_DATA PROVIDED:_
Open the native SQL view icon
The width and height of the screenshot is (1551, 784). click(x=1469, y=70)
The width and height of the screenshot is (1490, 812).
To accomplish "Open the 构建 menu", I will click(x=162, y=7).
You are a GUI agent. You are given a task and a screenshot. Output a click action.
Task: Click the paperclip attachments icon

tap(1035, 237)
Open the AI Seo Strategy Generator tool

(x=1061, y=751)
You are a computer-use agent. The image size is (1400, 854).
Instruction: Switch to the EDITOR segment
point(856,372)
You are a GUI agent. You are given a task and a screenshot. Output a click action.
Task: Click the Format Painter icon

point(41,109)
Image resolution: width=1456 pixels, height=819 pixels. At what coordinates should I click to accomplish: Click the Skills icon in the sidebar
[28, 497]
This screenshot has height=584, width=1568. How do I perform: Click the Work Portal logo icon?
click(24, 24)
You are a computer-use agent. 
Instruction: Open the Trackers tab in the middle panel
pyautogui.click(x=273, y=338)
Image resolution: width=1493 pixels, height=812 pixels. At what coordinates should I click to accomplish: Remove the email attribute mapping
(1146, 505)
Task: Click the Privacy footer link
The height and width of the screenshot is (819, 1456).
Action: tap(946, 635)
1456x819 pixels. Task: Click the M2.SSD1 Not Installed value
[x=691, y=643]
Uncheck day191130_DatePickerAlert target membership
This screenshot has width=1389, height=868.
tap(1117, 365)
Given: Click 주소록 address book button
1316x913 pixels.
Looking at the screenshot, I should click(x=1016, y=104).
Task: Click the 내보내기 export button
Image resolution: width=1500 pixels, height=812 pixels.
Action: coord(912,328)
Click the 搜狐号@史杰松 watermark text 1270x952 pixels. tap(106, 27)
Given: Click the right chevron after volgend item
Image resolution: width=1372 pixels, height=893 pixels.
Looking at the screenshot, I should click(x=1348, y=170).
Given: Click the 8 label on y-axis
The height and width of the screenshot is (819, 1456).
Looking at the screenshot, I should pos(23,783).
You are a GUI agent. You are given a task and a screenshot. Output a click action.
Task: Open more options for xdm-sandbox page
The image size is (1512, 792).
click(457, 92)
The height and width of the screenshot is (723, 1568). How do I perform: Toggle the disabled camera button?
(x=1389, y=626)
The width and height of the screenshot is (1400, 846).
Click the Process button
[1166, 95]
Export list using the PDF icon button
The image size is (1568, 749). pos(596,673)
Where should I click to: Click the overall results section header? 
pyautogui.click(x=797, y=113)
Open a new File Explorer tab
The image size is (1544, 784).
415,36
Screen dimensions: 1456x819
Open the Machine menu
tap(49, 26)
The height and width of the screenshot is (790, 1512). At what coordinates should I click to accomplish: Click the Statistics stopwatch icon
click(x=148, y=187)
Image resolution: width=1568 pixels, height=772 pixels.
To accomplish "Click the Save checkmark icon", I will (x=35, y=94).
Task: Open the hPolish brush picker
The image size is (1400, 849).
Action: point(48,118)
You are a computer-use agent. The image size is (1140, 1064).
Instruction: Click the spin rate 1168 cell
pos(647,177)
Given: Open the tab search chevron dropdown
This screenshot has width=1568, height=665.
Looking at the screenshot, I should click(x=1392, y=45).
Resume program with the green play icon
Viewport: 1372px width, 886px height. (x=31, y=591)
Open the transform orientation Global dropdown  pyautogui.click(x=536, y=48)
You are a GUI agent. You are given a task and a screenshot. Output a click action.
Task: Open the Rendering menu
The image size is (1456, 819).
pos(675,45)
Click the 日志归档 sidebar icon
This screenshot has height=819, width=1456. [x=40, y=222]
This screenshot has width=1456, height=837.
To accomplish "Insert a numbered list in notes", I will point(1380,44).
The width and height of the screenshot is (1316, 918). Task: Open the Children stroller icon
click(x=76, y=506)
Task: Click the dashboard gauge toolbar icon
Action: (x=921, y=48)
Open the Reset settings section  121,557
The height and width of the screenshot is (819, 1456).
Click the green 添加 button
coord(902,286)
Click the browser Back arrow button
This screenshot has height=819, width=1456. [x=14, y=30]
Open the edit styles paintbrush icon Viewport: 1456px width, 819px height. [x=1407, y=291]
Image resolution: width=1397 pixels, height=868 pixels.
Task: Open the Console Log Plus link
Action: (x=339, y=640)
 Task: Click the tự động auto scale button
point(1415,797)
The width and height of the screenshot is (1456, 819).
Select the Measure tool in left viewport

_PROBLEM STATEMENT:_ Only lines holding "chevron" are wanted; copy all of them from the listing.

_THE ANSWER:_
Given: Click the right chevron after volgend item
Given: Open the tab search chevron dropdown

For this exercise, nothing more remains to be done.